-------- Excerpted data

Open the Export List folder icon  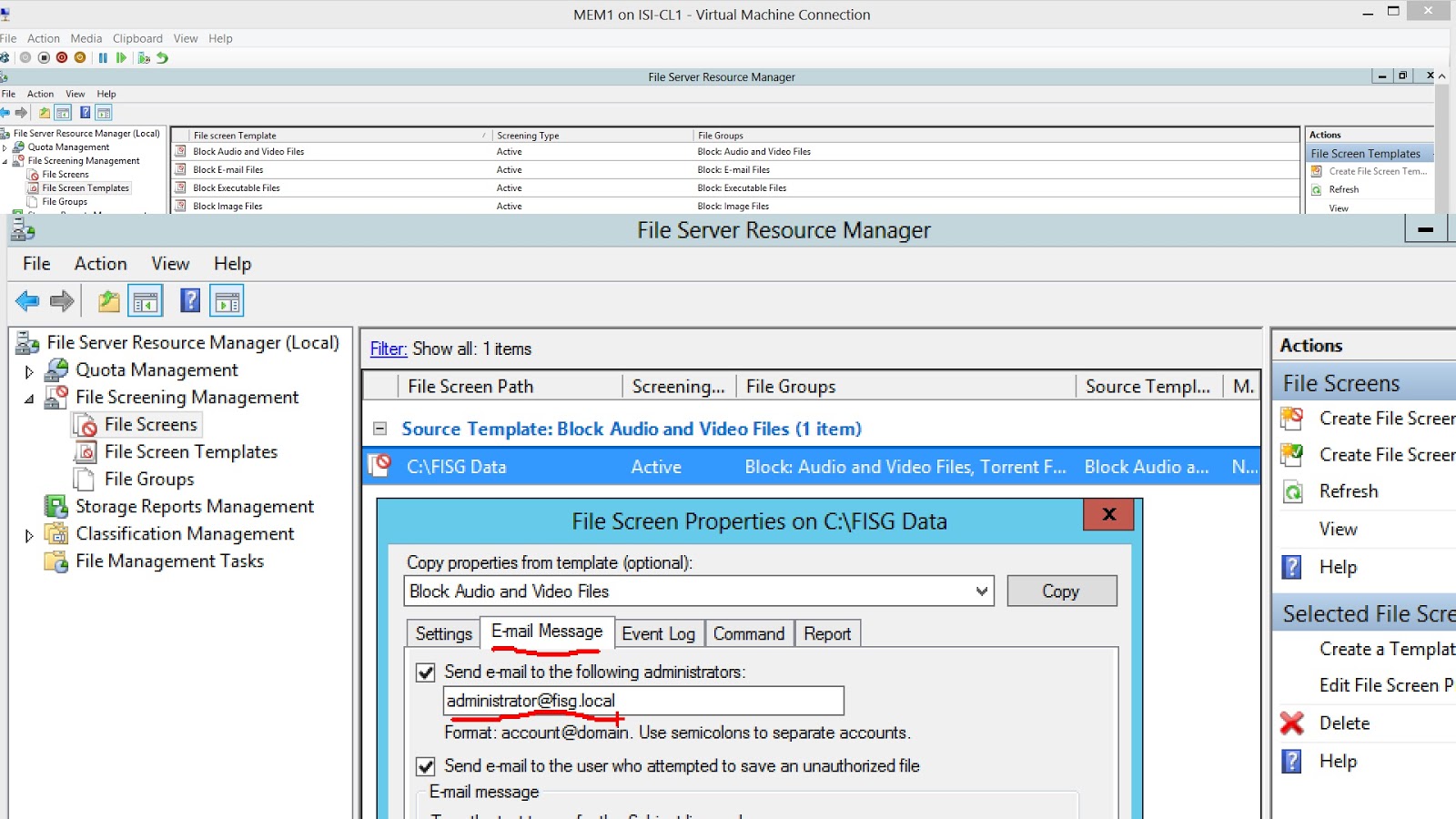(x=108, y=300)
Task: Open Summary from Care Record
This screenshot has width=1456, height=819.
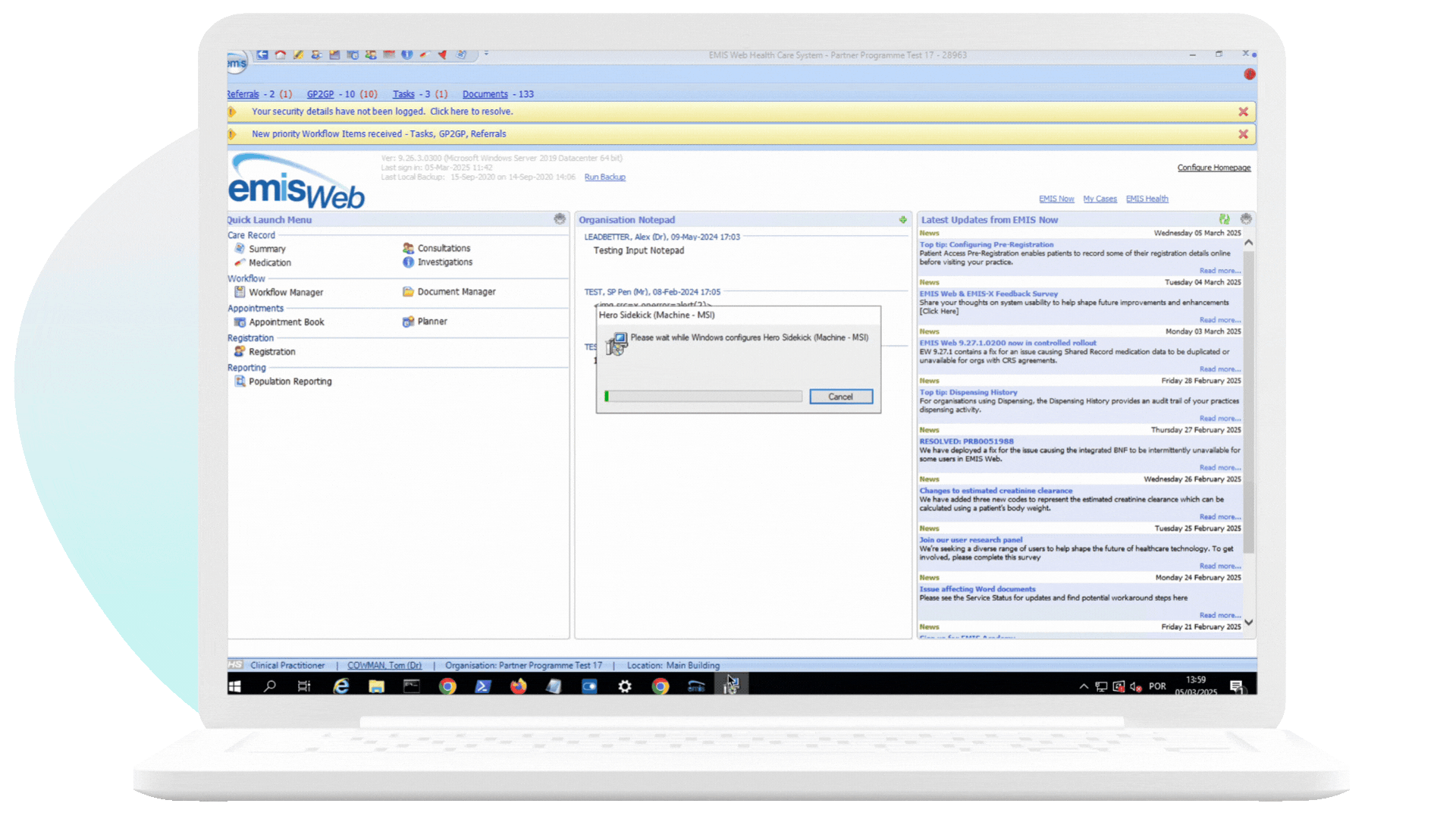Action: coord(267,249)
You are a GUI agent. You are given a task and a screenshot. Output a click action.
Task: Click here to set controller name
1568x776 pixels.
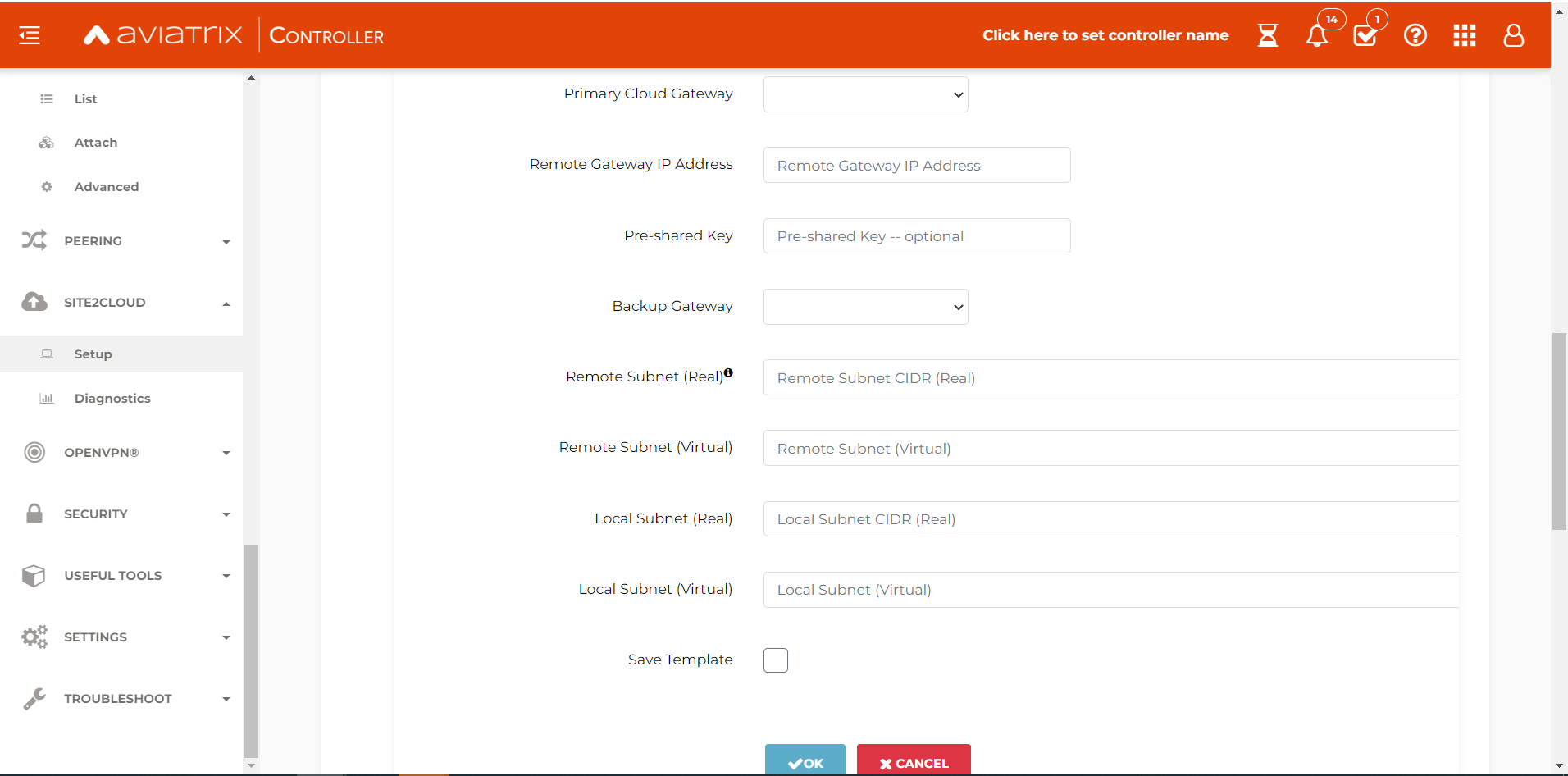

----------------

What the task requires:
Restate word for word only the lines that run from the line holding "This screenshot has width=1456, height=819." to the end of the data, both ends kept, leaving every picture out.

Task answer:
This screenshot has width=1456, height=819.
Action: coord(267,249)
You are a GUI agent. You are given a task and a screenshot. Output a click action.
Task: Click here to set controller name
1568x776 pixels.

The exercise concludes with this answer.